My name is Hank Hughes, and I hope that is the last time I will lie to you.
You see, I recently figured out why I was such a shitty writer. It’s because I was afraid to be vulnerable. Instead of sharing what was in my heart, I chose to write about politics, satirical pop culture puff pieces, and even some erotica. Stuff that would manufacture attention but never expose me to any true criticism. The romance stuff was pretty hot, and the satire bits got a few laughs, but ultimately everything I wrote left me feeling empty and dissatisfied. So, I just stopped writing.
The biggest (perceived) hurdle to living my most authentic life was the fear that I would hurt other people. How could I talk about being sexually abused as a child when my parents still don’t know what that monster did? How could I reflect on the stupid decisions I made in life without retraumatizing all the people I hurt? What if people didn’t like the real me? Would my children think less of me if they knew how often I used to think about killing myself? Would I get fired if my boss found out I routinely use massive amounts of illegal psychedelic substances to help heal my soul? It just seemed easier to lie to myself, and the dissonance almost destroyed me.
Then I remembered a scene in The Dark Knight Rises where Batman is helping officer John Blake (who will later become Robin) fight off some bad guys. Batman suggests if he is going to help him, he should consider wearing a mask. The young Robin quickly rejects his advice stating he is not afraid of anyone seeing his face. Then Batman says in his deep raspy voice: “The mask isn’t for you.”
That is when I decided the simplest way to be my authentic self was not to be me at all. So, I created Hank Hughes and started over with a completely anonymous digital persona. Now I have no excuse not to be real.
To be clear, Hank is not an alter ego. He is just the mask I choose to wear to protect the people I care about. Everything I share on this blog will be my truth and will come from my heart. It will be raw, messy, exaggerated, funny, scary, uncomfortable, and it will probably suck, but that doesn’t matter.

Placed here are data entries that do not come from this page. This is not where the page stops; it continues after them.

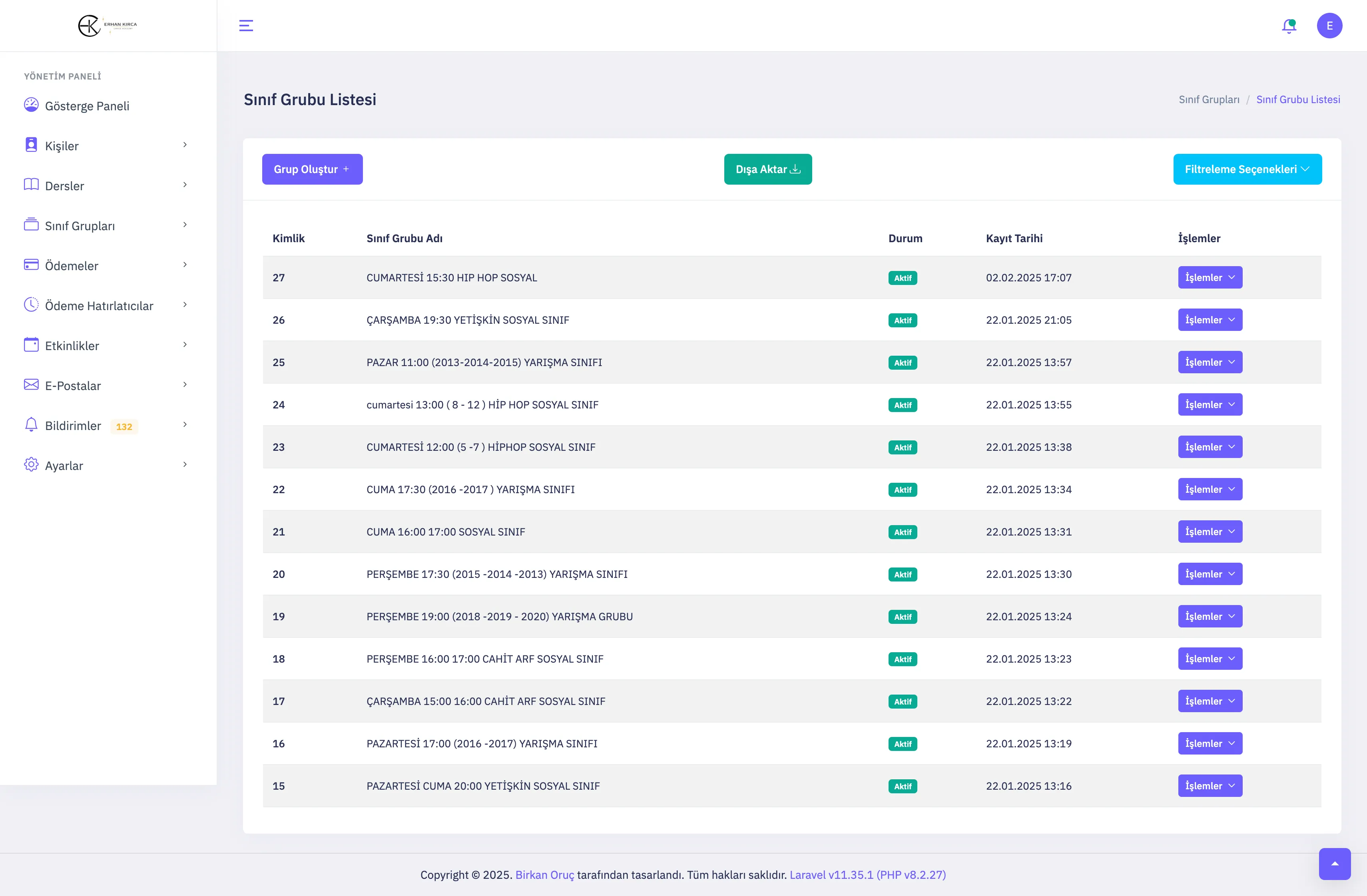The height and width of the screenshot is (896, 1367).
Task: Open Bildirimler menu with 132 badge
Action: (x=73, y=426)
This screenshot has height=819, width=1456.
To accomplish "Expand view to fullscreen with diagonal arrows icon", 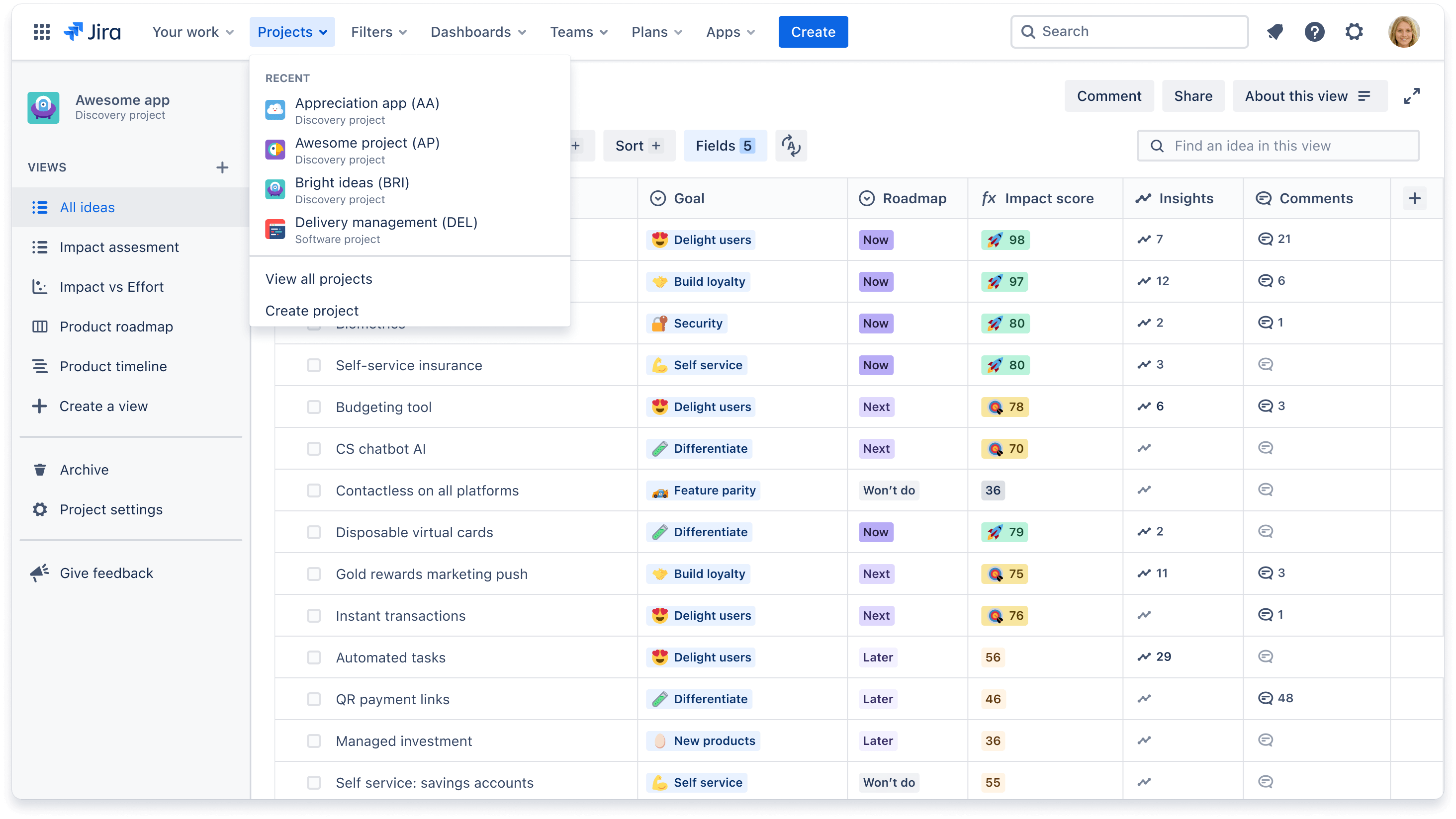I will coord(1412,95).
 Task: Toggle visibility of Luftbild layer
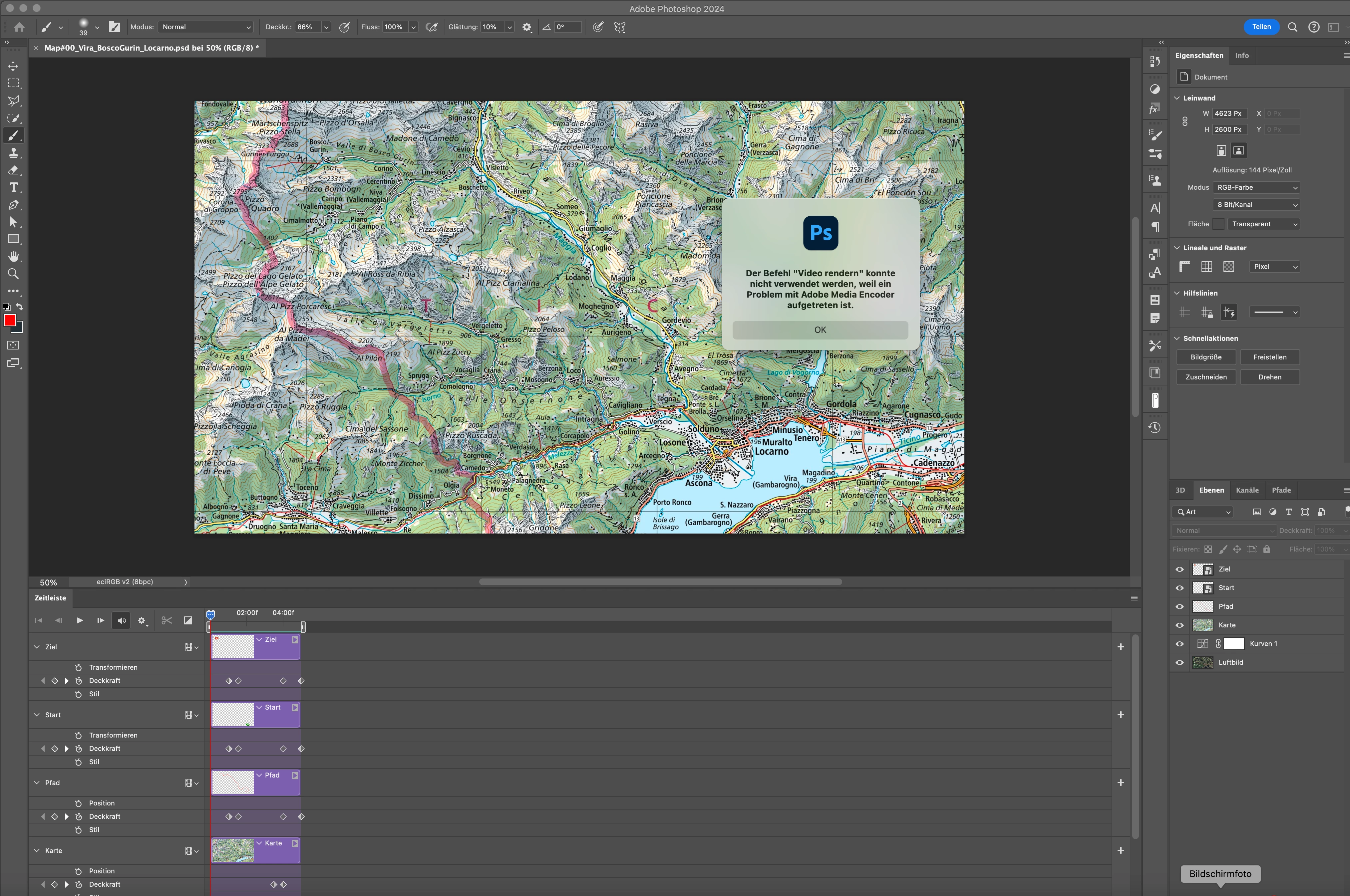point(1180,662)
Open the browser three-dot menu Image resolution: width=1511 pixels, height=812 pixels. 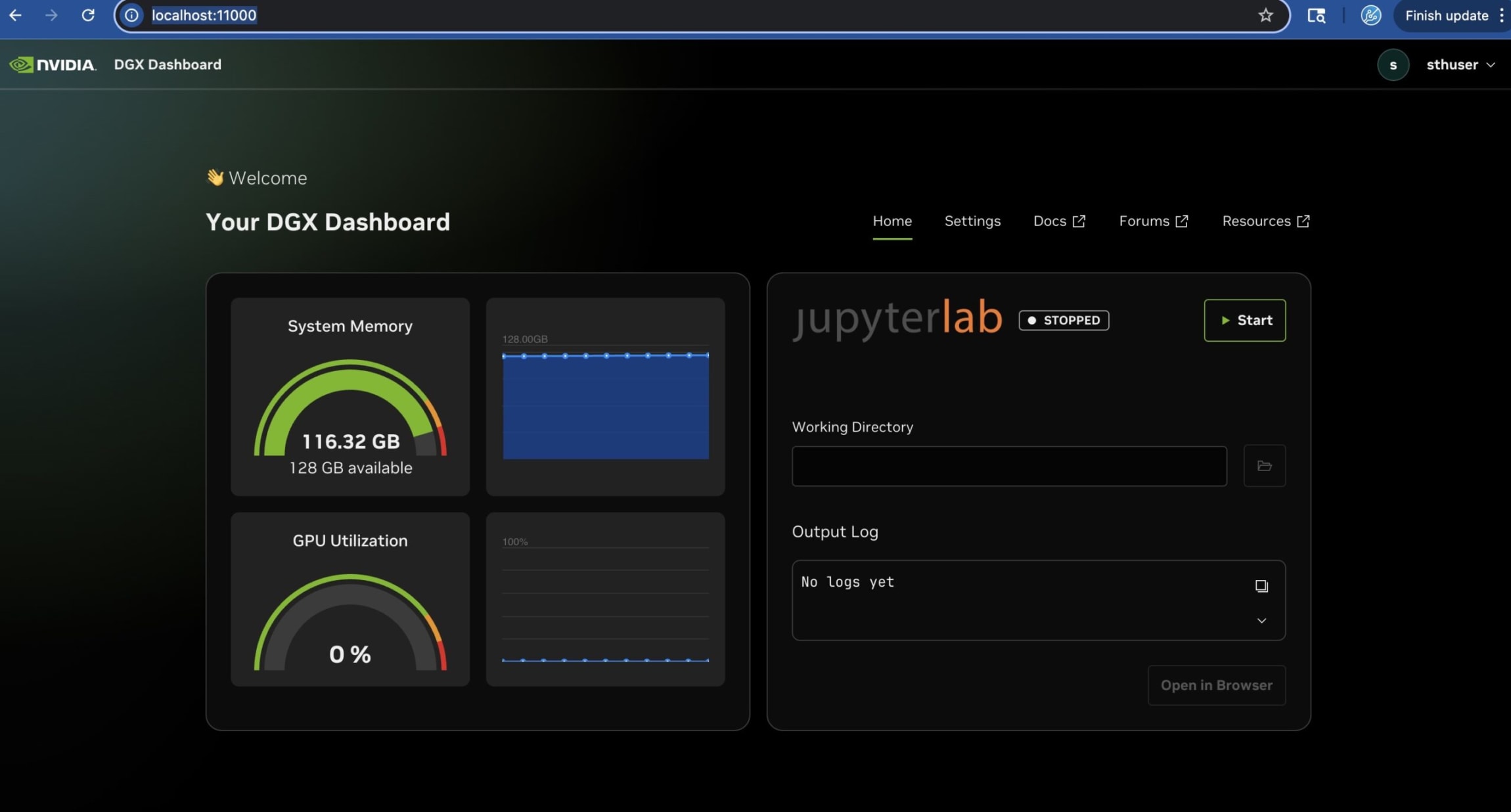click(x=1502, y=15)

The irony is, underneath the Hank mask is probably the most authentic version of me that has ever existed, and I already feel inspired to write again. Maybe one day, when the world no longer needs my witty insights and crazy stories, I will feel comfortable revealing my true identity. Until then, I will remain…Hank Hughes the Hesitant Hippie.
Love the mask analogy and I can relate to the feeling of wanting to protect those I care about. Super cool that you found this type of outlet and I can feel the rawness and realness in your writing. Thanks for inspiring me to do more of it myself. It has definitely influenced my writing. ✊🏽
I’m already hooked! Excited to jump to the next installments from Hank.